LTBI Prevalence Estimates by Birth Country/Region

Participants were from 127 countries, of which 28 had sufficient sample size to estimate LTBI prevalence; the rest were grouped into 7 world regions and LTBI prevalence estimated for each. Overall LTBI prevalence was 31% (95% CrI, 26%–35%), with substantial variation by birth country/region (Figure 2A and Table 3). Participants from sub-Saharan Africa and Eastern Asia had the highest regional LTBI prevalence; most country prevalences were >25%, with the highest among participants from Somalia (51.0% [95% CrI, 46.4%–55.1%]) and Ethiopia (47.4% [95% CrI, 41.4%–53.4%). In Eastern Asia, participants from Vietnam (53.0% [95% CrI, 46.7%–59.4%]) and China (37.5% [95% CrI, 31.1%–43.3%]) had the highest prevalence. Other birth countries with estimated LTBI prevalence >40% included Bhutan, Peru, and Haiti (Figure 2B). Participants from Colombia, Malaysia, and Thailand had estimated LTBI prevalence <15%.

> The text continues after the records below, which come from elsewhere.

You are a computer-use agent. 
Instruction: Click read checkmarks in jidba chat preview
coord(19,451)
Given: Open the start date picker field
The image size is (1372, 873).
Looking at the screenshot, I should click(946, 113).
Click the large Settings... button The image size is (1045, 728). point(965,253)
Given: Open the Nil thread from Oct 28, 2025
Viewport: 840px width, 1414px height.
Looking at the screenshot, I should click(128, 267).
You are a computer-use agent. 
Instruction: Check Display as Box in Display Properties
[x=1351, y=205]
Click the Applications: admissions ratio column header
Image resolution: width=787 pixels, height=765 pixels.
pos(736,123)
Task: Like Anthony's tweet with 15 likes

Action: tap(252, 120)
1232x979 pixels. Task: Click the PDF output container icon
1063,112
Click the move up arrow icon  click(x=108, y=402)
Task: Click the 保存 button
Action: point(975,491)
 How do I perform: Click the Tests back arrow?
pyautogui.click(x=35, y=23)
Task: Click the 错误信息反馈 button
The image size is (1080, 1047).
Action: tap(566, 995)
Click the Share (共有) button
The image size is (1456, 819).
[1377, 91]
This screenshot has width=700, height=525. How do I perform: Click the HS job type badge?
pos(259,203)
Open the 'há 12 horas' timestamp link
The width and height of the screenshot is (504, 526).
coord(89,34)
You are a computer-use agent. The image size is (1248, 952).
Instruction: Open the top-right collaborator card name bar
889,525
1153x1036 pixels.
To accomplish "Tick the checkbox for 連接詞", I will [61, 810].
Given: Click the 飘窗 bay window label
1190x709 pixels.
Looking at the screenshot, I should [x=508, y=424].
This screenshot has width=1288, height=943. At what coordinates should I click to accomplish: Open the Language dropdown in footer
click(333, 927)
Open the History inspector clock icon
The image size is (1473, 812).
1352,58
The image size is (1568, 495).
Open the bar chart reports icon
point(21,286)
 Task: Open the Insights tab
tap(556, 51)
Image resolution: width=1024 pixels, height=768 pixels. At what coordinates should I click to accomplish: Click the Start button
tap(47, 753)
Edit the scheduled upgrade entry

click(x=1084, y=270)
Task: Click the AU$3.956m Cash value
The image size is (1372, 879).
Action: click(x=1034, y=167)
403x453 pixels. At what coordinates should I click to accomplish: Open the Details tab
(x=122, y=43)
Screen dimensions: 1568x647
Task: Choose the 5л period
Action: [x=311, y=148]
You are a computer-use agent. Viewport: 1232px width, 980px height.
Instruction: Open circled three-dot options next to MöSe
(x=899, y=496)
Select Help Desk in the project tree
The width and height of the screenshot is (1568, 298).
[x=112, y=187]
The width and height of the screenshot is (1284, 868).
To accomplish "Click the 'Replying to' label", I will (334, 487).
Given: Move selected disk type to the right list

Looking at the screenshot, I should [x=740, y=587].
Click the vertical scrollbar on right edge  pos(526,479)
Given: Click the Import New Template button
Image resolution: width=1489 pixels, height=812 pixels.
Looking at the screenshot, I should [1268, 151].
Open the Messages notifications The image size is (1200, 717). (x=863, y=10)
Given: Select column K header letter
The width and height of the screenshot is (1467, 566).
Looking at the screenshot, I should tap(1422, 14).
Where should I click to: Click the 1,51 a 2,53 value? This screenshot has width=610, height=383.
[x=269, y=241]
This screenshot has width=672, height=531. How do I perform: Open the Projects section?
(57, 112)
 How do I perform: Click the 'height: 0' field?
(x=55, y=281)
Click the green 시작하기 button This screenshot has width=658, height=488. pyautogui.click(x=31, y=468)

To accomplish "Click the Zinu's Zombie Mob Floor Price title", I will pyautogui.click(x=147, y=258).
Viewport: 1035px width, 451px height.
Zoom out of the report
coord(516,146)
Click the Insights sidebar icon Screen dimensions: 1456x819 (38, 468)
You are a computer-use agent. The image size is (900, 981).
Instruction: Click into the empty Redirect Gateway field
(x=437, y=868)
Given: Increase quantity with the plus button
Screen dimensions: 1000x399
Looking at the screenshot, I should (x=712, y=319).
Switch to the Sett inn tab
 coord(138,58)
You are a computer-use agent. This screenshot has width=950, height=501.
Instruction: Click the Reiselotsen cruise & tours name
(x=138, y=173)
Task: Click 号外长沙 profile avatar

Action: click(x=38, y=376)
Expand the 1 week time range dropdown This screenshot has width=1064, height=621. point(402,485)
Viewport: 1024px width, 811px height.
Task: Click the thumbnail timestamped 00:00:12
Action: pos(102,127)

Figure 2. — Latent tuberculosis infection (LTBI) prevalence estimates among study participants by country or world region of birth. A, Point estimates with 95% credible intervals of LTBI prevalence among high-risk non-US-born persons living in the United States by country and world region of birth. B, Countries and world regions in which LTBI prevalence was measured. With increasing LTBI prevalence, the color scale goes from yellow (<22% LTBI prevalence) to red (>32% LTBI prevalence). Abbreviations: AFG, Afghanistan; BTN, Bhutan; CHN, China; COD, Democratic Republic of the Congo; COL, Colombia; ERI, Eritrea; ETH, Ethiopia; GTM, Guatemala; HND, Honduras; HTI, Haiti; IND, India; IRN, Iran; IRQ, Iraq; KEN, Kenya; MEX, Mexico; MMR, Myanmar; MYS, Malaysia; NPL, Nepal; PER, Peru; PHL, Philippines; RWA, Rwanda; SDN, Sudan; SLV, El Salvador; SOM, Somalia; SYR, Syria; THA, Thailand; VNM, Vietnam.

Table 3.

Estimates of Latent Tuberculosis Infection Prevalence in Non-US-Born Persons by Country or World Region of Birth (N = 13 805)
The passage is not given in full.